►

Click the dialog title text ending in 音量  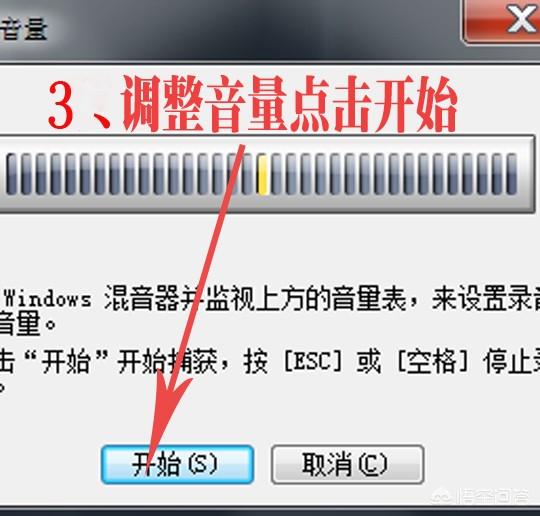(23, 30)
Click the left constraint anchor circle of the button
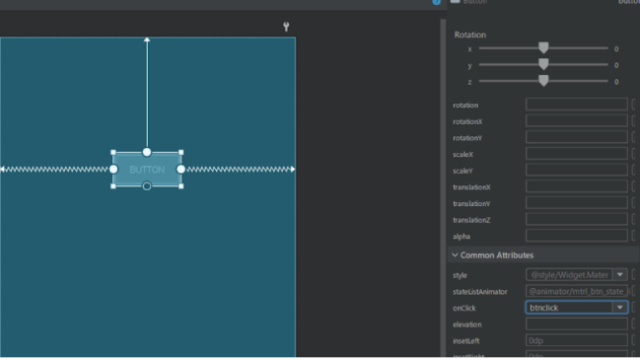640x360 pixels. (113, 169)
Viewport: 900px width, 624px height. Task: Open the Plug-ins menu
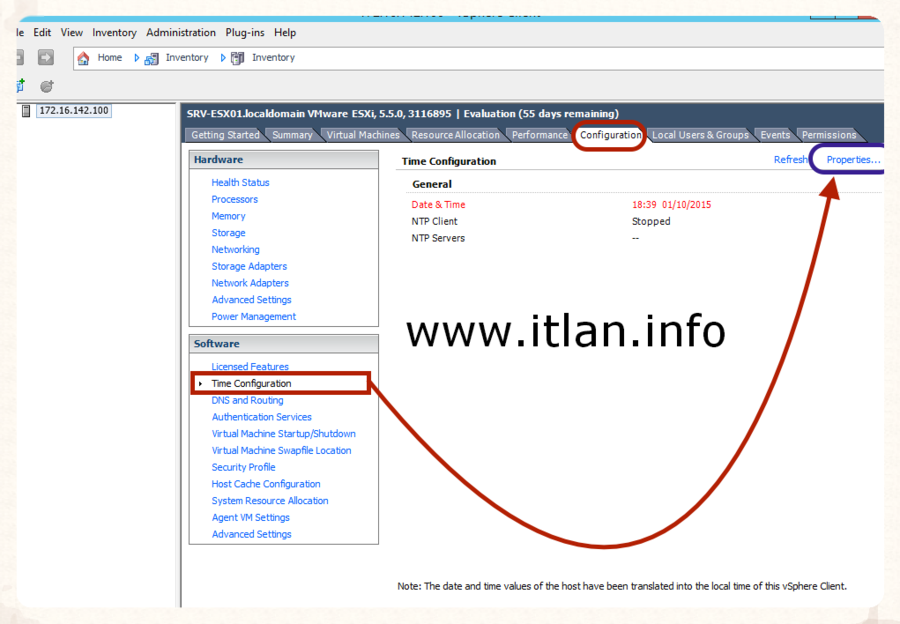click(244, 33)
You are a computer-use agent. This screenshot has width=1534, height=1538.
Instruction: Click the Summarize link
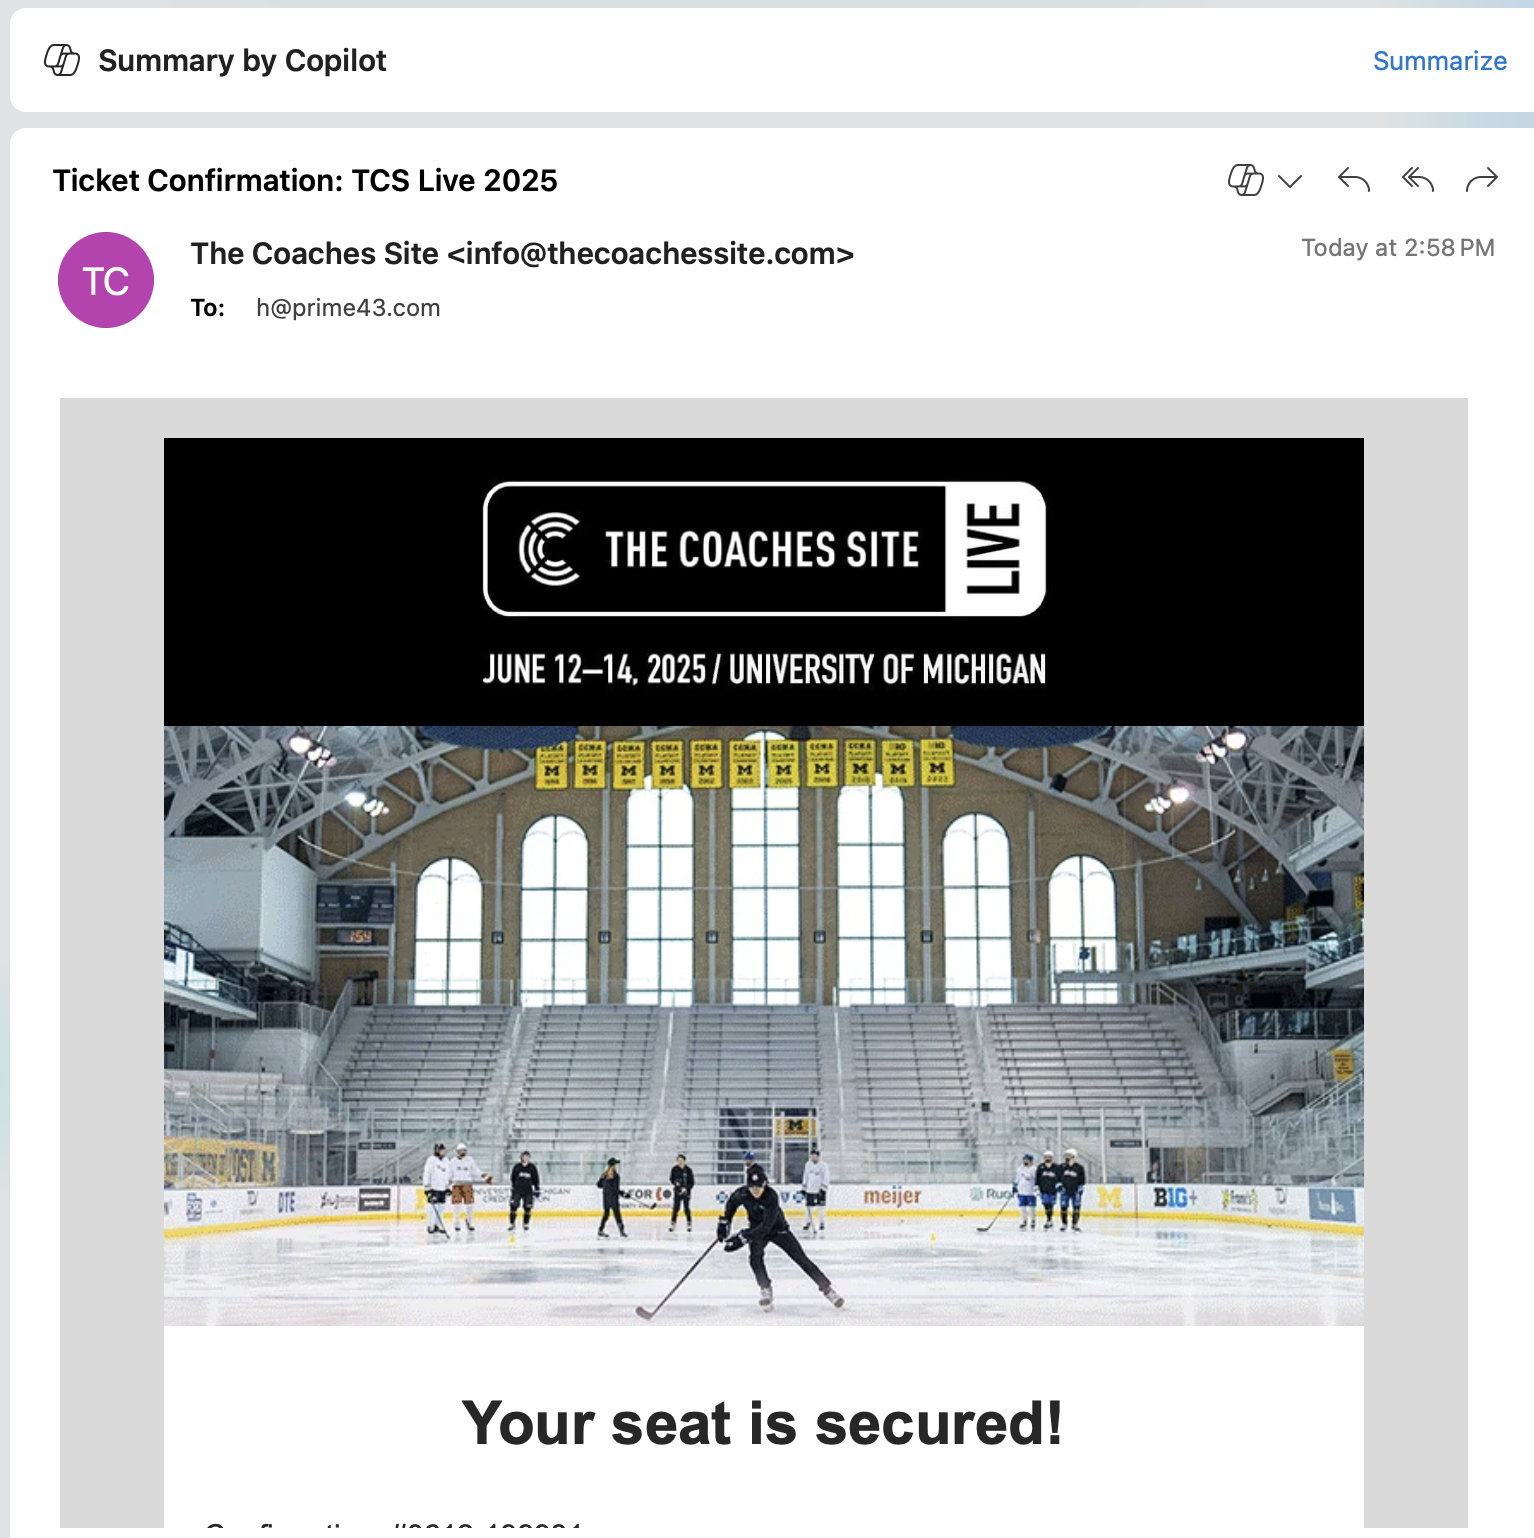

◄

(What the task requires): Find every line in the entries above that contains the word "height", and copy each of those lines in full.

(Finished answer):
Viewport: 900px width, 624px height. Task: Open the Plug-ins menu
You are a computer-use agent. This screenshot has width=1534, height=1538.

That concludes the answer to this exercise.